Per quanto già evidenziato in relazione ai primi due motivi del ricorso ed escluso che l’altana possa essere qualificata come una sopraelevazione in senso proprio, la Corte di appello di Venezia, sulla base di una valutazione di merito adeguatamente motivata e riscontrata da conferenti accertamenti in punto di fatto, ha appurato che, mediante l’installazione arbitraria dell’altana ed in assenza di qualsiasi autorizzazione legale da parte della collettività condominiale, la ricorrente aveva illegittimamente occupato, a suo esclusivo vantaggio, un parte condominiale, sottraendola all’utilizzazione e godimento da parte degli altri condomini. In tal senso, perciò, il giudice di secondo grado si è uniformata al più convincente orientamento giurisprudenziale di questa Corte (cfr., soprattutto, Cass. n. 4466 del 1997; Cass. n. 1737 del 2005; Cass. n. 5753 del 2007, cit., e Cass. n. 14950 del 2008), al quale si aderisce, in virtù del quale, in tema di condominio, la sostituzione integrale o parziale del tetto – così come la sua permanente occupazione in parte con la sovrapposizione di altro manufatto – ad opera del proprietario dell’ultimo piano di un edificio condominiale, con una diversa copertura (terrazza od altra struttura equivalente, come potrebbe essere proprio un’altana) che pur non eliminando l’assolvimento della funzione originariamente svolta dal tetto stesso, valga ad imprimere al nuovo manufatto, per le sue caratteristiche strutturali e per i suoi annessi, anche una destinazione ad uso esclusivo dell’autore dell’opera, costituisce alterazione della destinazione della cosa comune e non può considerarsi insita nel più ampio diritto di sopraelevazione spettante al proprietario dell’ultimo piano.

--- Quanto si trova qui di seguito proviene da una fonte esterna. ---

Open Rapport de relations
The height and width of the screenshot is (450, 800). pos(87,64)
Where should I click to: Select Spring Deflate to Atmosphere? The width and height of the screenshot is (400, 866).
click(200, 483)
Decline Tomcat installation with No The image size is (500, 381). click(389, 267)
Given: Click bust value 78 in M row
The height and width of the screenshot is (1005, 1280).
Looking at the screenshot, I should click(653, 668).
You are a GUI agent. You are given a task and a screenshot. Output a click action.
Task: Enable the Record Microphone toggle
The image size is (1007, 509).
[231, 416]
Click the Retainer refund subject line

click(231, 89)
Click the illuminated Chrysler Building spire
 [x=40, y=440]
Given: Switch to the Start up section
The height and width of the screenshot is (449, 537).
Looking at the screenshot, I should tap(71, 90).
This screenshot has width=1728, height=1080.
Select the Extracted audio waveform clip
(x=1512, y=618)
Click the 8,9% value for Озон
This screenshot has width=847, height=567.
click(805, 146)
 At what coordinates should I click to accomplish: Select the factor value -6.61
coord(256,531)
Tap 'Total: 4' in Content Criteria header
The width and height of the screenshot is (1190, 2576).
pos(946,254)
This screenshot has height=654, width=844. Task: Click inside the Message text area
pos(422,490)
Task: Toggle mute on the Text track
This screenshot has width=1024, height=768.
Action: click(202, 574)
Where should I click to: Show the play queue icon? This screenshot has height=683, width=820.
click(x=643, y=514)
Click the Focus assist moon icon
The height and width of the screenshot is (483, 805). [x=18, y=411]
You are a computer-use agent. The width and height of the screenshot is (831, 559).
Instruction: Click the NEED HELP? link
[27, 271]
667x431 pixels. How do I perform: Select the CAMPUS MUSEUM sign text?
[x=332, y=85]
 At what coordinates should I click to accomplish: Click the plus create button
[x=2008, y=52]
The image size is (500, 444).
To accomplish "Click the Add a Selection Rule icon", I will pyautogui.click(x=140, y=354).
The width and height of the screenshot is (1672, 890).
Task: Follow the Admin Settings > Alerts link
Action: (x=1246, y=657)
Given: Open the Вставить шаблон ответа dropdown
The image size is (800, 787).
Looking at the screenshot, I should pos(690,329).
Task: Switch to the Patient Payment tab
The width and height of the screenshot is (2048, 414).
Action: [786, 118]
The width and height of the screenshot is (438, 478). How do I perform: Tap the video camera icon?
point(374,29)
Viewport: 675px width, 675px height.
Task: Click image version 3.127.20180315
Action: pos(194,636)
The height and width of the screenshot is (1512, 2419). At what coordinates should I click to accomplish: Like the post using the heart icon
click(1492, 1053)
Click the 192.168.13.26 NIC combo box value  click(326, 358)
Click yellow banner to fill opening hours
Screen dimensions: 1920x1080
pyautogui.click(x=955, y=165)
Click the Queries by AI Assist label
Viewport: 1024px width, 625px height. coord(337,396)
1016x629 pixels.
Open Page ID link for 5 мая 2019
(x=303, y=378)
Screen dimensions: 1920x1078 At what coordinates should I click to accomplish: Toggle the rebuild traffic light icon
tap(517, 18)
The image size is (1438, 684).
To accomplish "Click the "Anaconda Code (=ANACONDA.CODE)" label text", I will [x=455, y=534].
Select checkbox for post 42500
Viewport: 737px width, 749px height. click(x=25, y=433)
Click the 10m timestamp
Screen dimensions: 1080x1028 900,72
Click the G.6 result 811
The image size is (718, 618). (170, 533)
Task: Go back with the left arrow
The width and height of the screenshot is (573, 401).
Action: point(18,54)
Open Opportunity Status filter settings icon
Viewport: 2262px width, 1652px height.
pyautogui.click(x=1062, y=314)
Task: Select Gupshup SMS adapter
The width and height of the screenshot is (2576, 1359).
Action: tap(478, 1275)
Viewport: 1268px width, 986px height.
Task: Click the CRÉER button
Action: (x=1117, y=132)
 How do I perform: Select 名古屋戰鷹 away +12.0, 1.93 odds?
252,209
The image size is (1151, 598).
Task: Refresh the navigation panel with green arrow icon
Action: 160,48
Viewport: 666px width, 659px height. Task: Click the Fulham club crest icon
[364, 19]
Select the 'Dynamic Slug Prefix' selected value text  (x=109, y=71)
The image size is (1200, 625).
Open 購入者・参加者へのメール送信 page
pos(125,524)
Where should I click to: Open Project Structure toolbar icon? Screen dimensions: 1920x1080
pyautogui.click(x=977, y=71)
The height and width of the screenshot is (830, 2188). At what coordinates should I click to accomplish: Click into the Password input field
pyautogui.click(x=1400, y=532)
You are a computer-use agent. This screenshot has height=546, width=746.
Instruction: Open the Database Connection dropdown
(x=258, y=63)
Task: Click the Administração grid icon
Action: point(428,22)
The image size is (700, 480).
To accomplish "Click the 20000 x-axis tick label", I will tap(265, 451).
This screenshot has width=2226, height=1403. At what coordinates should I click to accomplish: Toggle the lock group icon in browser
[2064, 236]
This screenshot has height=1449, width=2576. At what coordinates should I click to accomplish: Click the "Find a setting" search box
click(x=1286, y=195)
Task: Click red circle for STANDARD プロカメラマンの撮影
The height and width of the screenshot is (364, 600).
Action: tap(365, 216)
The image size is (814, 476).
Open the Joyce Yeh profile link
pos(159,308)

In altri termini, qualora il proprietario dell’ultimo piano di un edificio condominiale provveda a modificare una parte del tetto condominiale trasformandola in terrazza (od occupandola con altra struttura equivalente od omologa) a proprio uso esclusivo, tale modifica è da ritenere illecita non potendo essere invocato l’art. 1102 c.c., poiché non si è in presenza di una modifica finalizzata al migliore godimento della cosa comune, bensì all’appropriazione di una parte di questa che viene definitivamente sottratta ad ogni possibilità di futuro godimento da parte degli altri, non assume alcun rilievo il fatto che la parte di tetto sostituita od occupata permanentemente continui a svolgere una funzione di copertura dell’immobile.
4. In definitiva, alla stregua delle complessive ragioni esposte, il ricorso deve essere integralmente respinto. Si ravvisano, tuttavia, alla stregua della complessità delle questioni giuridiche trattate e della peculiarità della controversia (con riferimento anche alla particolarità della costruzione venuta in considerazione, sulla quale non constano precedenti di questa Corte), giustificati motivi per disporre la compensazione delle spese relative al presente giudizio di legittimità tra le parti costituite, mentre non occorre adottare alcuna pronuncia in ordine al rapporto processuale intercorso tra la ricorrente e le altre parti intimate, che non hanno svolto attività difensiva in questa sede.

P.Q.M.

La Corte rigetta il ricorso e compensa integralmente, tra le parti costituite, le spese del presente giudizio.